Photographers get to use all this cool technology to take great pictures. Even podcasters and music producers can have these great big studios, digital recorders, soundboards, and editing software.
All I get is a word processor program on my laptop.
To be fair, all those other pieces of technology that the designers, photographers, and producers use are pretty expensive.
My photographer friends need a pricey camera, expensive lenses, and all kinds of lighting. My graphic designer friends need a beefed-up computer and a monthly software subscription. Meanwhile, I can do my job with a golf pencil and the back of an envelope.
But at the same time, all I get is a lousy word processor? Why don’t I get any cool tools?
It’s not like I can upgrade as I get better, switching to a better word processor. A beginning writer can sit down with a copy of Microsoft Word, Apple Pages, or OpenOffice, or they can even go online and use Google Docs. And the pros use the exact same programs.
I started writing with Apple’s MacWrite program, sticking with it as it spun off to ClarisWorks, and stayed with it when it became AppleWorks. Then Apple switched to Pages, and I went right along with it. So I’m vastly familiar with Apple’s offerings for word processing. I can tell you that not much has changed over the years. There are new functions and capabilities, but at its heart, it’s still just a writing program — the new functions don’t help people write better.
I sometimes wish we had cool writing apps that made the same technological leaps and bounds as Photoshop and Illustrator, but the ability to create written words hasn’t really progressed much beyond a keyboard and a screen. That’s a major change from a typewriter and paper, but other than that, we don’t get the cool tools.
Of course, we don’t need them. I see plenty of “distraction-free writing apps” that promise to elevate our writing and help us create a better writing environment. Except we don’t need it.
Yes, a simplified word processor would be nice, but if that’s all you really needed, just use the Text program that came free with your Mac or Windows’ free Notepad program.
You don’t need some fancy app that makes writing sound like a mysterious, mystical process that can only be improved with the right kind of technology.
That’s like saying I’ll be a better writer if I just switched pens. Or that Agatha Christie could have been a better writer if she had switched from her Remington Home Portable No. 2 typewriter.
Writing apps do not improve writing skills.

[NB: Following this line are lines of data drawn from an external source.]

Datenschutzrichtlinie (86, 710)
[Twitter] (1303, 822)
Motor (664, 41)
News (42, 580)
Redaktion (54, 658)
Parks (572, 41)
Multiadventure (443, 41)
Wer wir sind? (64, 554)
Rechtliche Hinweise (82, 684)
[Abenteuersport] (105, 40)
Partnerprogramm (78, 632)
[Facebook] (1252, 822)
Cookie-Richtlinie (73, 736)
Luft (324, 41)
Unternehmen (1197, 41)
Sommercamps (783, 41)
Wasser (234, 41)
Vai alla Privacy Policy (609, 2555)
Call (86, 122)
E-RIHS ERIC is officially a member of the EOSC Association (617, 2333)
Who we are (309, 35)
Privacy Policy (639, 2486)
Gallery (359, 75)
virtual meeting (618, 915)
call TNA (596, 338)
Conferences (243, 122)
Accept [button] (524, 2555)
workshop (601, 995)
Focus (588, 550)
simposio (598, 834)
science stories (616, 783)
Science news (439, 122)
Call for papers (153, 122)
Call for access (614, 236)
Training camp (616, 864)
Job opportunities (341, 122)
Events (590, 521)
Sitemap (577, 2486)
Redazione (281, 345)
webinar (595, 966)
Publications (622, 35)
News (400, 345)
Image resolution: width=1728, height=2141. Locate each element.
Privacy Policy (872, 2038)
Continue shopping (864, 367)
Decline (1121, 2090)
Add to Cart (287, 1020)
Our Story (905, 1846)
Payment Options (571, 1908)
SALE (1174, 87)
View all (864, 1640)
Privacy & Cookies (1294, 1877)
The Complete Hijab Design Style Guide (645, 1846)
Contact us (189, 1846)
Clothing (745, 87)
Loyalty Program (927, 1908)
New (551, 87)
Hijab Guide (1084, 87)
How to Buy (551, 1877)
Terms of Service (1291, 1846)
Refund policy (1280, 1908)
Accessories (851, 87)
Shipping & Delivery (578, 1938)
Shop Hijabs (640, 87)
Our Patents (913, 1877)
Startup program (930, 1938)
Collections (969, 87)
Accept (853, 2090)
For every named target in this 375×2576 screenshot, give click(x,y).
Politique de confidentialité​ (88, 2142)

Writing tools do not improve writing skills.
There are only two things that improve writing: Reading and writing.
If you want to be a better writer, then write. Practice your writing skills every day, even when you’re just writing an email. Work to make it the best email you can. Don’t just poke around and half-ass that email — that’s your practice right there, and if you don’t practice like you want to perform, you won’t be able to perform when it counts.
And when you’re not writing, you should be reading books. But don’t read blog articles and don’t read business books. Read widely and from a variety of authors and a variety of subjects.
An app won’t make you better. It may simplify the screen you’re looking at, it may cut out your distractions, but you’re still using the one skill that isn’t affected by the tools.
That’s why writers are different from other creative professionals. If someone wanted to be a professional graphic designer, their tools will make a big difference. A powerful computer makes a bigger difference to a robust graphic design program; a little Chromebook won’t cut it.
But a writer can use a Chromebook and Google Docs and function just fine. They can produce the same quality work as a $7,000 Mac Pro and 4K 40″ curved monitor. It won’t make a difference to your work, not in the same way it will to a graphic designer.
And it won’t be any better than what you can do with a $1.29 Pilot G2 pen and a Moleskine notebook.
So don’t get sucked into the hype of needing special writing apps to improve your work. Just focus on reading and the quality of your writing, even during regular work time.